» **Page extract**
####################
# Citizenship Application - Police Check Question



## TheRang (Jan 2, 2013)

I'm currently on PR here and my wife is on a temporary spousal visa. Sadly we had a bad argument which ended in a fight recently and she ended up taking out an intervention order on me to prevent it happening again...we both know its really bad what happened and that the police got involved, and that this ended up in civil court like it did. 

What I'd like to know - and I appreciate this is a serious matter - is whether an application for a) her permanent spousal visa and b) my Australian citizenship, both coming up this year, are likely to be affected by this incident. 

Also will it show up on the Crimtrac/LEAP police checks given its not a criminal record as such, i.e. its a civil intervention order (granted with consent but no admissions)? 

And if is does come up is it a straight refusal by DIAC or will we be given a chance to demonstrate we are in a loving and continuing relationship, etc? 

Thanks.


----------



## TheRang (Jan 2, 2013)
####################
» **Available data**
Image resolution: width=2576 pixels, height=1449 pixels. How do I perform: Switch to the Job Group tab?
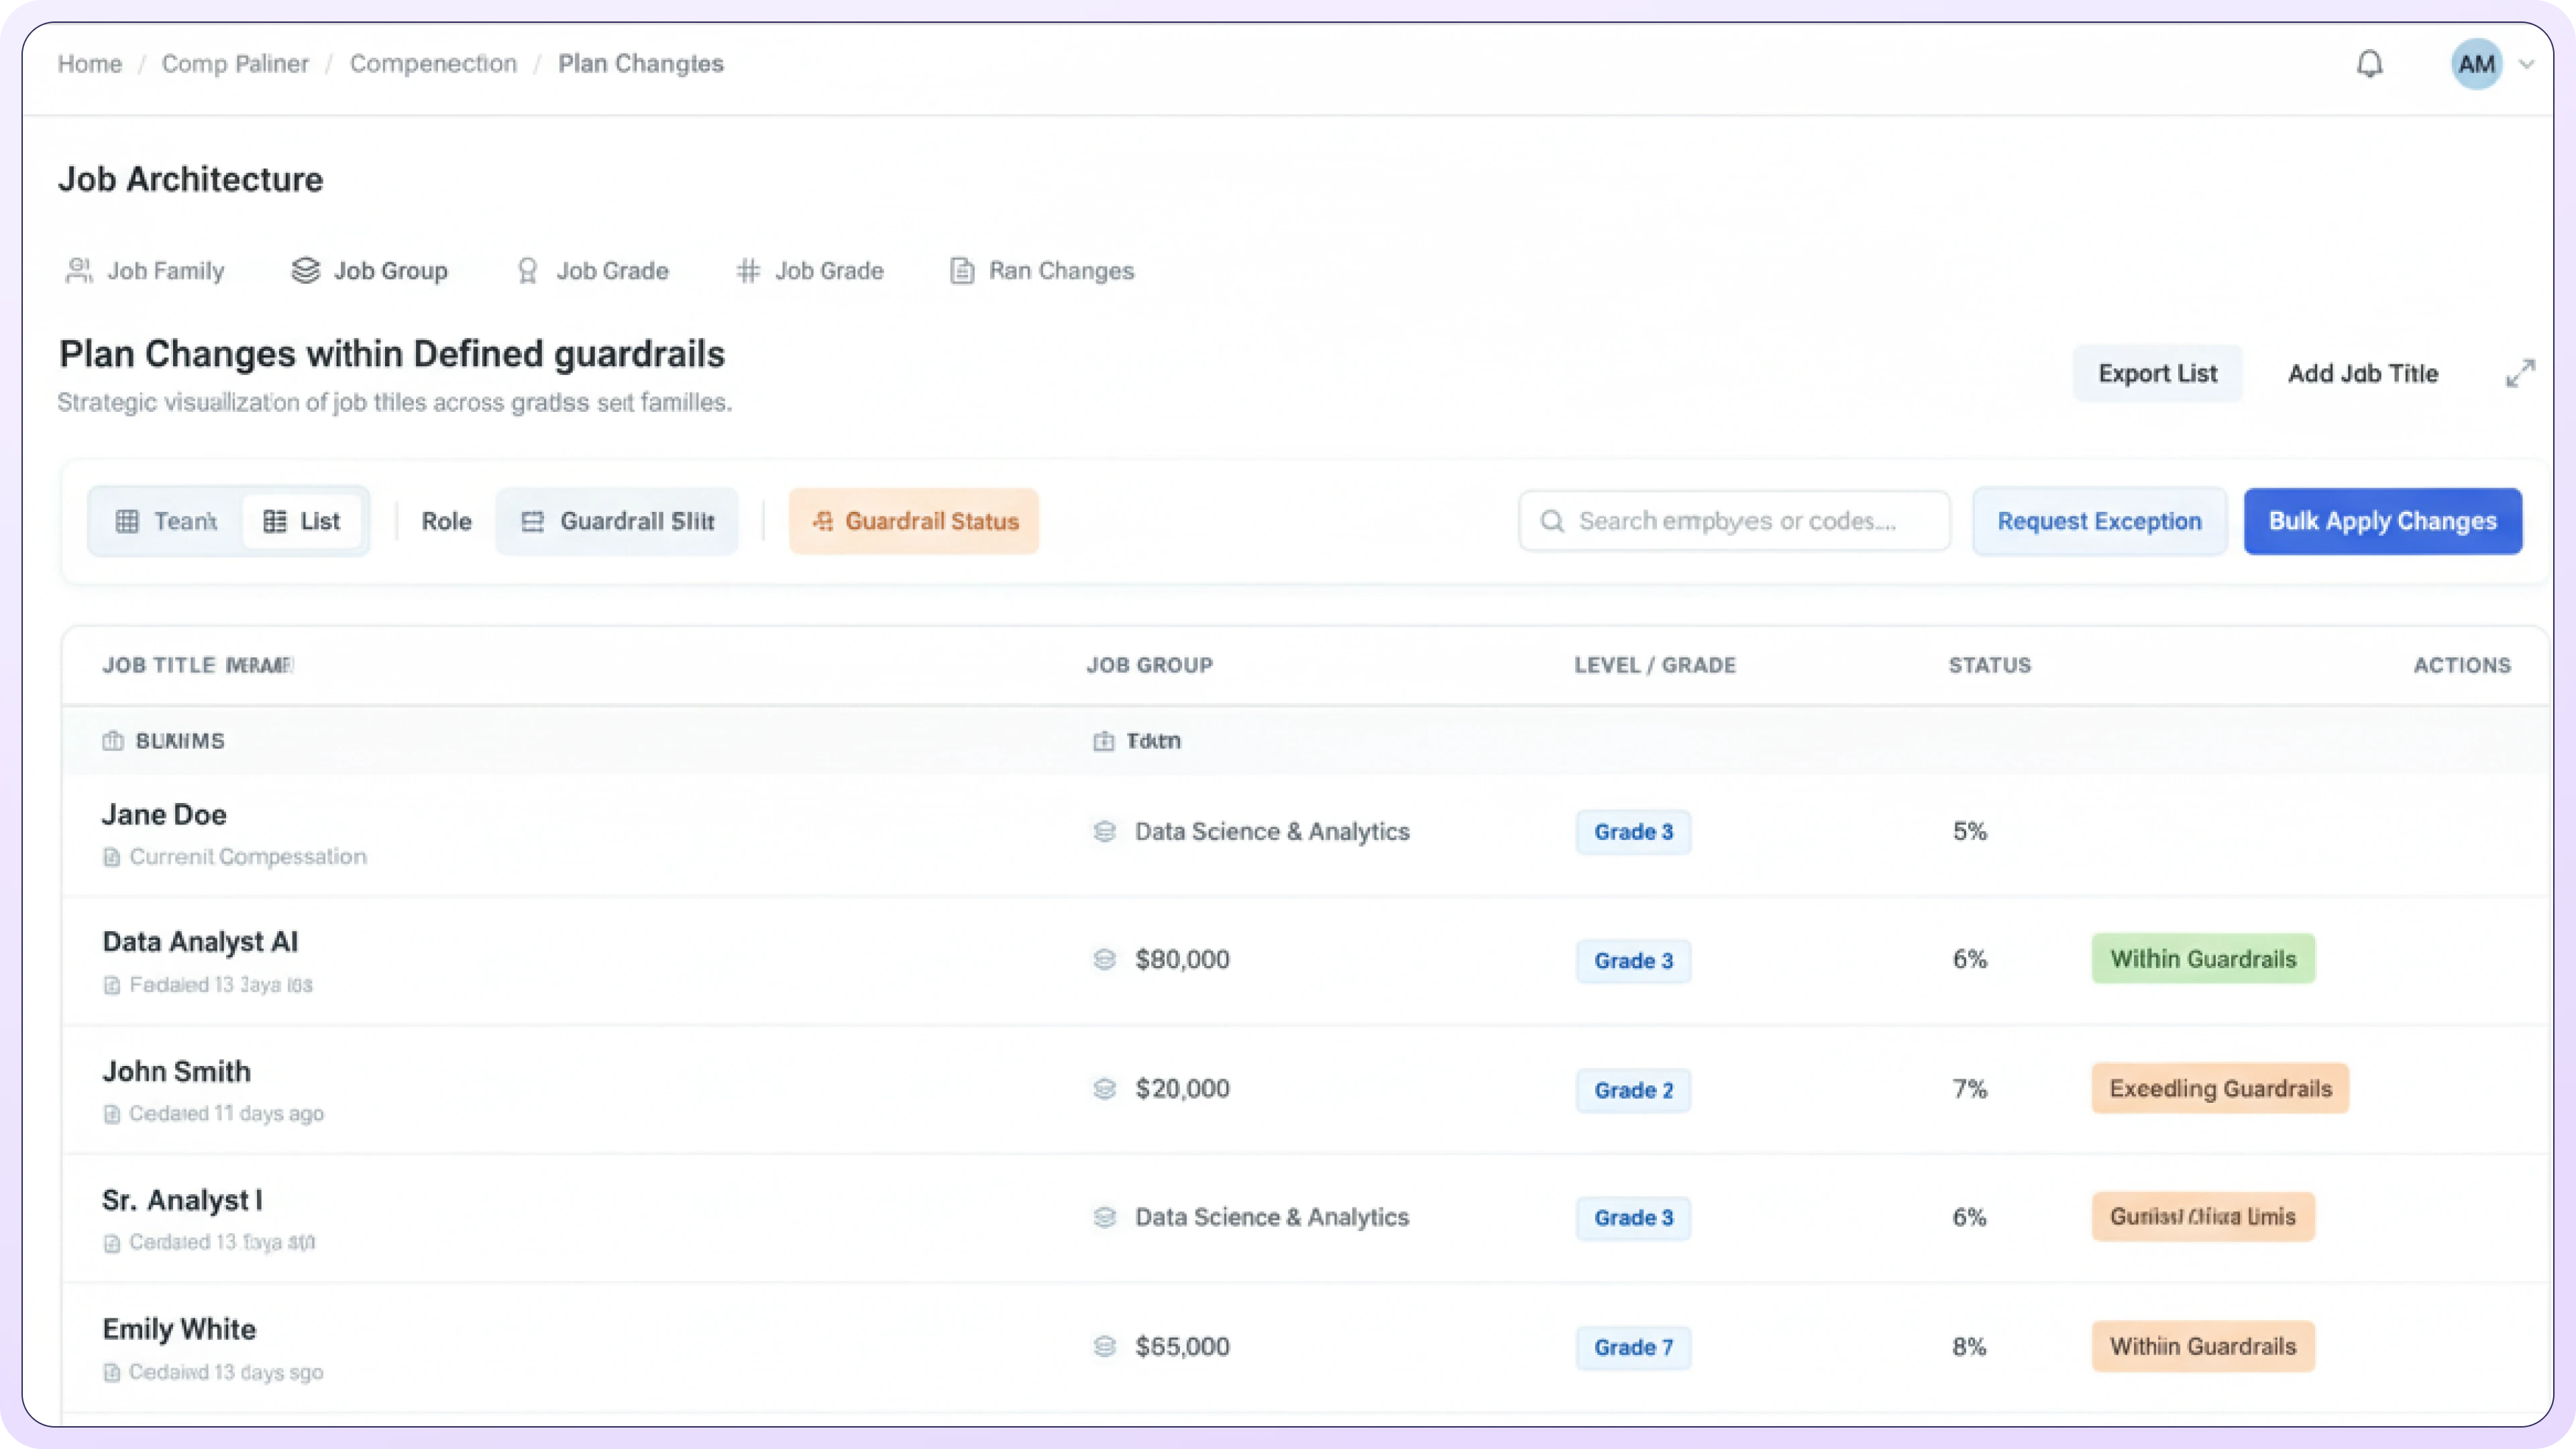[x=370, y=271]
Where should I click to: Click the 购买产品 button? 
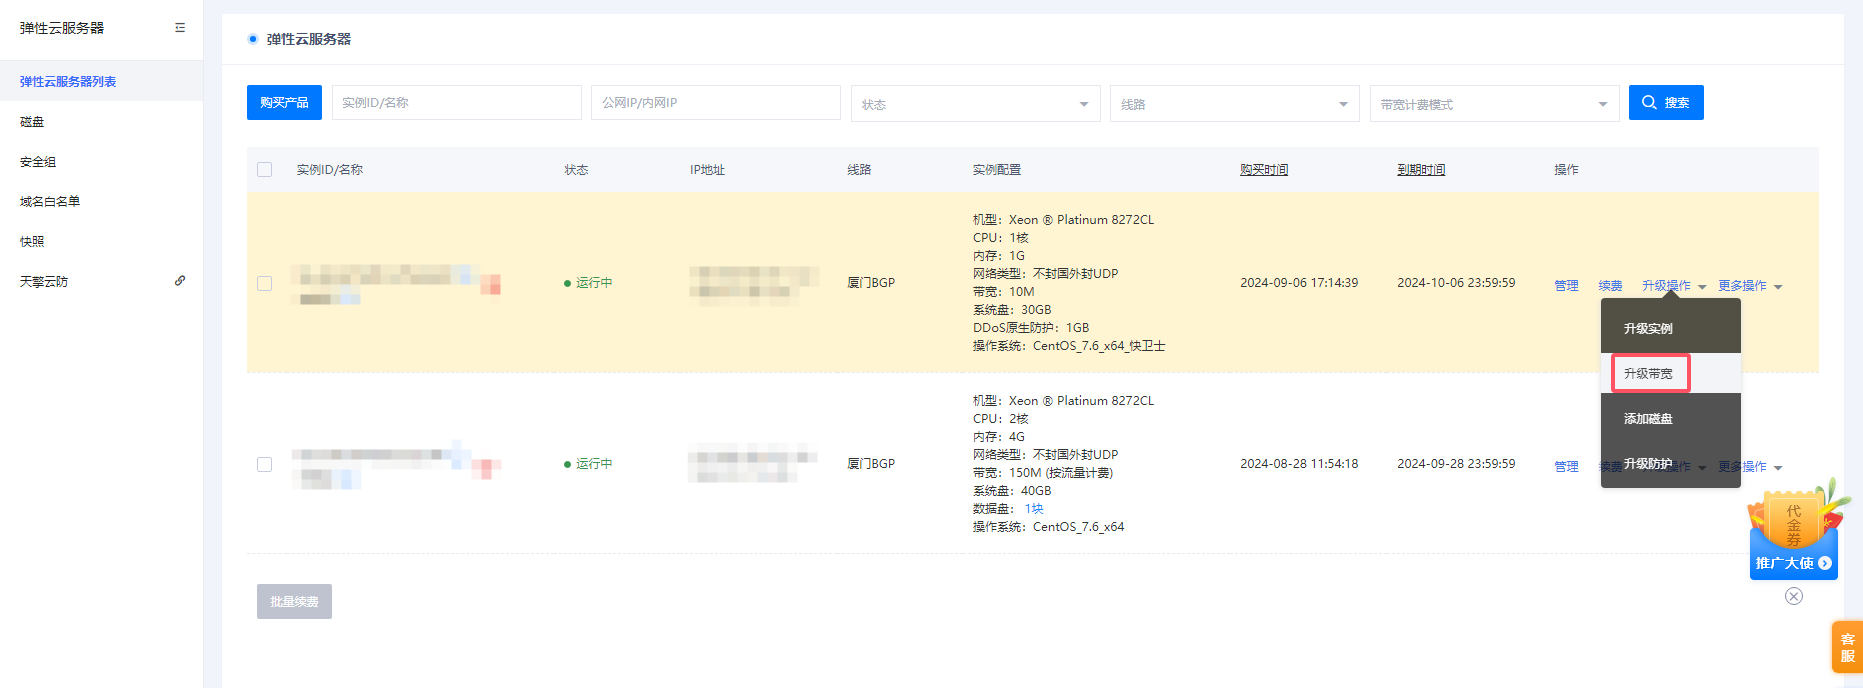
####################
» **Actions to take**
**1)** Please copy the citizenship thread from "# Citizenship Application" up to and including "but no admissions)?", but change "intervention order" to "restraining order".
**2)** According to the citizenship thread, what kind of visa is the poster's wife currently on?

» **Task answers**
**1)**
# Citizenship Application - Police Check Question



## TheRang (Jan 2, 2013)

I'm currently on PR here and my wife is on a temporary spousal visa. Sadly we had a bad argument which ended in a fight recently and she ended up taking out an restraining order on me to prevent it happening again...we both know its really bad what happened and that the police got involved, and that this ended up in civil court like it did. 

What I'd like to know - and I appreciate this is a serious matter - is whether an application for a) her permanent spousal visa and b) my Australian citizenship, both coming up this year, are likely to be affected by this incident. 

Also will it show up on the Crimtrac/LEAP police checks given its not a criminal record as such, i.e. its a civil restraining order (granted with consent but no admissions)?

**2)** A temporary spousal visa.